───── Текст для чтения

Прошло не так много времени, и к начальнику внутренней тюрьмы полковнику А.Н. Миронову из секретариата следственной части по особо важным делам НКГБ СССР поступила служебная записка с довольно богатым продуктовым набором:
1. Хлеба белого – 12 кг.
2. Икры – 750 гр.
3. Баранины – 1500 гр.
4. Масла сливочного – 600 гр.
5. Сахара – 600 гр.
6. Чая – 100 гр.
7. Печенья – 1500 гр.
8. Крупы гречневой – 1500 гр.
9. Риса – 1500 гр.
10. Сгущенного молока 3 банки.
Начальник секретариата майор Хомич просил А.Н. Миронова дать указание организовать дополнительное питание арестованной № 83.
Глава VIIIРасстрел и захоронение царской семьи
12 июля 1918 года президиум Уральского областного совета обсуждал вопрос о царской семье. В связи с тяжелым положением на фронте суд над Романовым, естественно, отпадал. Переводить куда-нибудь царскую семью, – по мнению членов президиума совета, – было небезопасно, так как вокруг Екатеринбурга уже бродили отряды белых. Военное командование в своем докладе утверждало, что положение Екатеринбурга чрезвычайно тяжелое.

──────────
───── Блок данных

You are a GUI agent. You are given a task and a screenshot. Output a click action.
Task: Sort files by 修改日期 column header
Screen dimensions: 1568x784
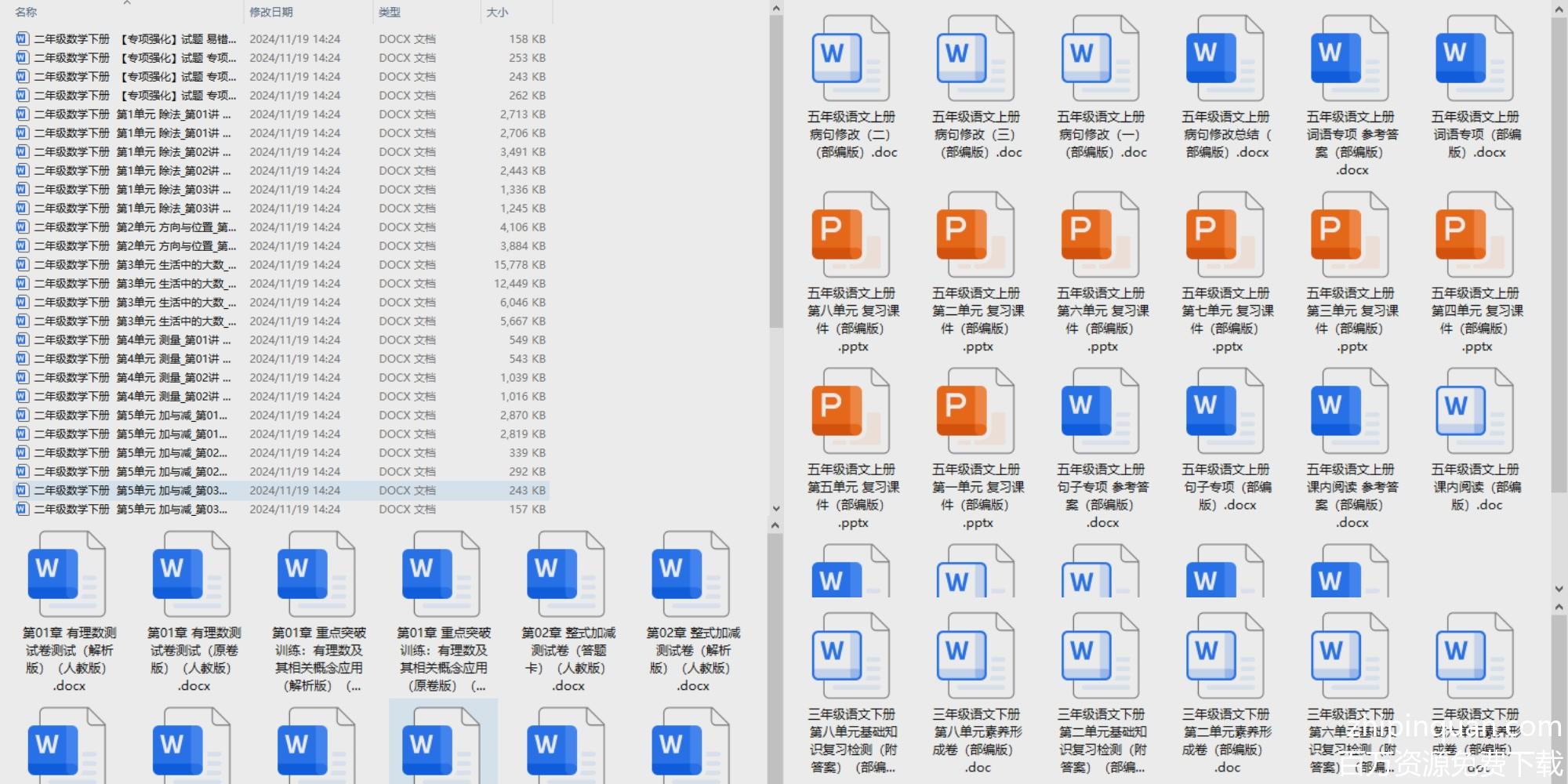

──────────

> Формулировка задачи A
Сократите абзац текста для чтения, начинающийся словами «12 июля 1918 года президиум», и оформите его в виде списка с сохранением основных фактов.
> Формулировка задачи B
Ответьте на вопросы по тексту для чтения:
(i) Кому поступила служебная записка из секретариата следственной части?
(ii) Сколько икры указано в продуктовом наборе?
(iii) Какого числа президиум Уральского областного совета обсуждал вопрос о царской семье?
> Формулировка задачи C
Определите, соответствуют ли утверждения тексту для чтения. Для каждого ответьте «да» или «нет» и приведите точную цитату, на которой основан ответ.
(i) В записке значилось 12 кг белого хлеба.
(ii) Хомич просил организовать дополнительное питание арестованной № 38.
(iii) Члены президиума считали безопасным перевести царскую семью в другое место.

> Письменное решение A
- 12 июля 1918 года президиум Уральского областного совета обсуждал вопрос о царской семье.
- Из-за тяжелого положения на фронте суд над Романовым отпадал.
- Члены президиума считали перевод царской семьи небезопасным, так как вокруг Екатеринбурга уже бродили отряды белых.
- Военное командование в докладе утверждало, что положение Екатеринбурга чрезвычайно тяжелое.

> Письменное решение B
(i) Начальнику внутренней тюрьмы полковнику А.Н. Миронову.
(ii) 750 гр.
(iii) 12 июля 1918 года.

> Письменное решение C
(i) Да: «Хлеба белого – 12 кг.»
(ii) Нет: «организовать дополнительное питание арестованной № 83»
(iii) Нет: «было небезопасно, так как вокруг Екатеринбурга уже бродили отряды белых»